The mission of the Massachusetts Interscholastic Athletic Association (MIAA) is to serve member schools and the maximum number of their students by providing leadership and support for the conduct of interscholastic athletics which will enrich the educational experiences of all participants. The MIAA will promote activities that provide lifelong and lifequality learning experiences to students while enhancing their achievement of educational goal.
In the education of 60% of the young people attending the 343 MIAA member schools, athletic participation is a critical component. What should drive those responsible for student-athletes and their programs is the educational mission of school activities. For many students, the most stable environment in their lives is that provided by high school activity programs. Often the best opportunities for crisis intervention, drug prevention, "day care" programs, and the like are school activity programs. The cost is minimal, while the worth is maximal.
While winning contests, rather than losing them, is a laudable goal, it should not be the primary priority of high school sport programs. What should be the rationale behind high school activities is preparing students to succeed rather than merely to win games. Win or lose, students should learn lessons of a lasting and positive nature.
If the success of any high school athletic program is measured by an undefeated season, then 99% of the thousands of high school teams which participate annually in Massachusetts have failed. If a league championship is the measure of success, then 85% of our programs are failures. Even if success is measured merely by qualification for MIAA end-of-season tournaments, then more than 50% of our students are "losers." What should be encouraged is participation in varied activities under different teacher/coach role models. The percentage of student-athletes who complete their formal athletic experiences at the high school level is overwhelming (well in excess of 90%). Schools should focus their attention upon goals other than championships or the development of "blue chip" athletes. Young people need varied activities: time at the beach, time to study and, in fact, time just to be kids. Young people need to learn, to think, and simple to grow up. Schools should guide them, through athletics, to allow that to happen as comfortably as possible.
Regardless of whether he or she is a member of the high school faculty, the high school coach is a teacher, and often the most influential and important one to a student-athlete. The student-athlete
is participating within the school's activity program because that young person desires to do so. Consequently, such a student is often more attentive to a teacher-coach's lessons than those offered by teachers in required courses.

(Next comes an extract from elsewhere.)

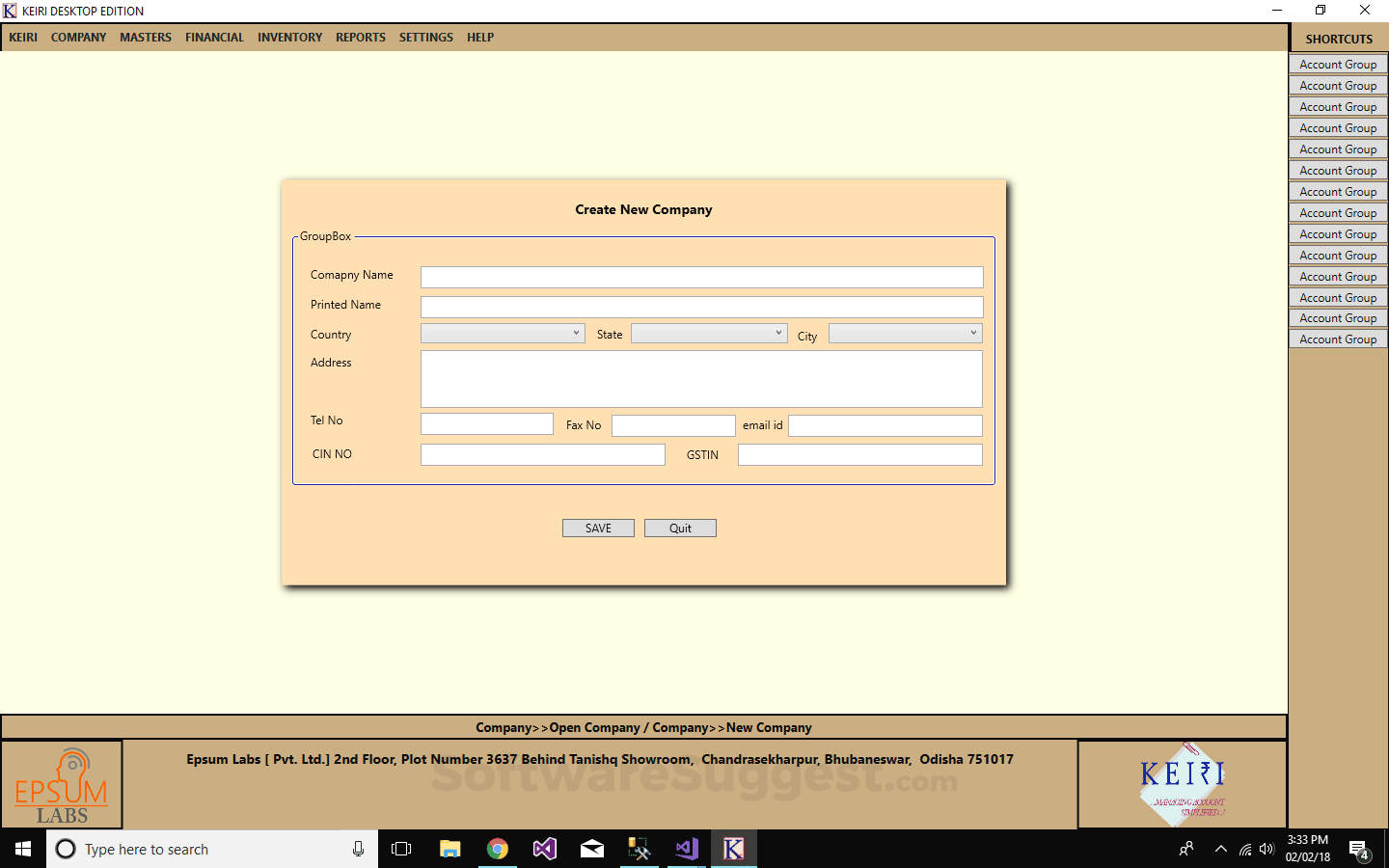Activate voice search with the microphone icon
1389x868 pixels.
pyautogui.click(x=357, y=849)
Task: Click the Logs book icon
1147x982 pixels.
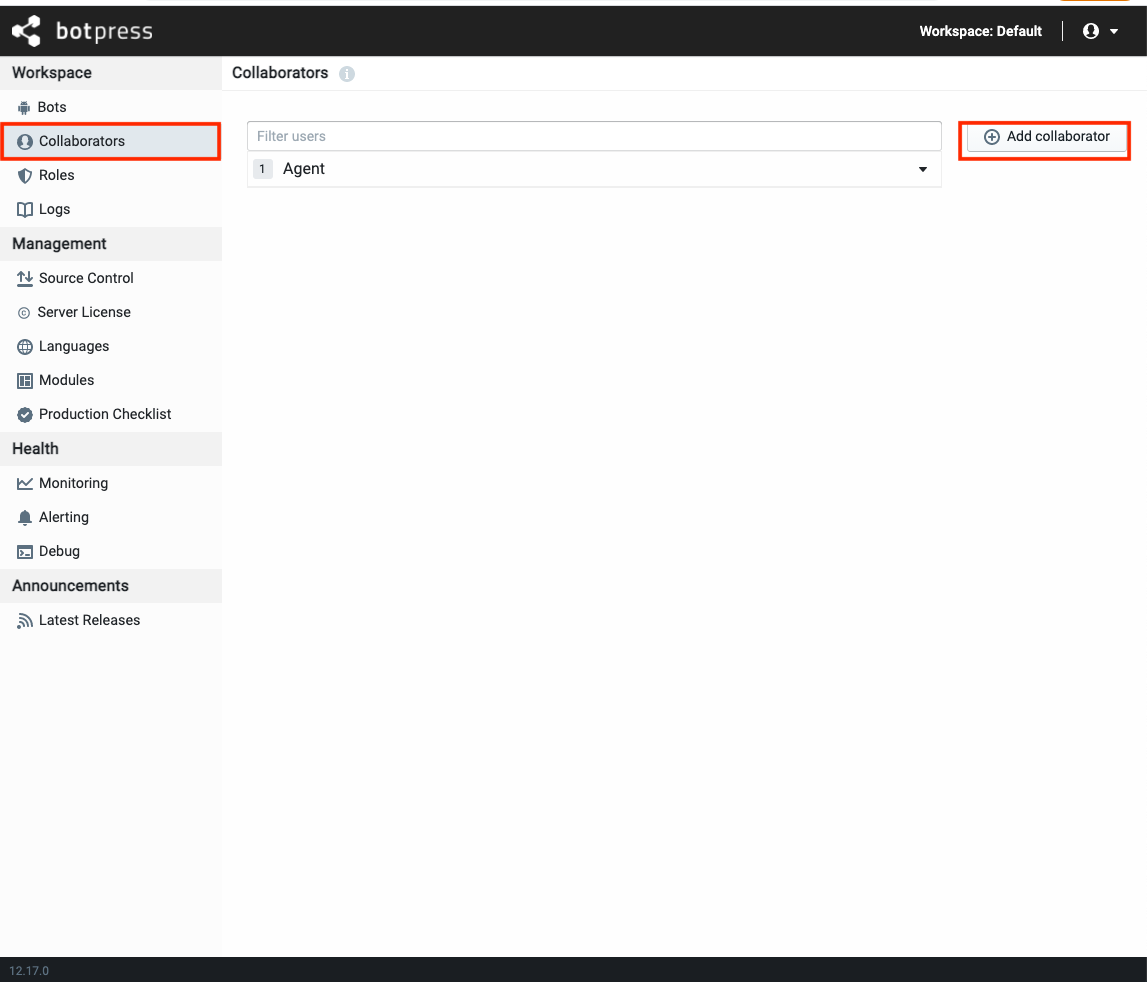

Within high school sport programs, young people learn the values associated with discipline, performing under stress, teamwork, sacrifice, commitment, effort, accountability, citizenship, sportsmanship, confidence, leadership and organizational skills, participating within rules, physical well-being and chemical health, striving towards excellence, and many other characteristics that come quickly to the mind of any educator to justify sponsoring interscholastic athletics, then values such as these must be the priority of every program. Ethics, playing within the spirit of the rules, and good sportsmanship (which is good citizenship) must be woven into the fabric of the high school athletic program.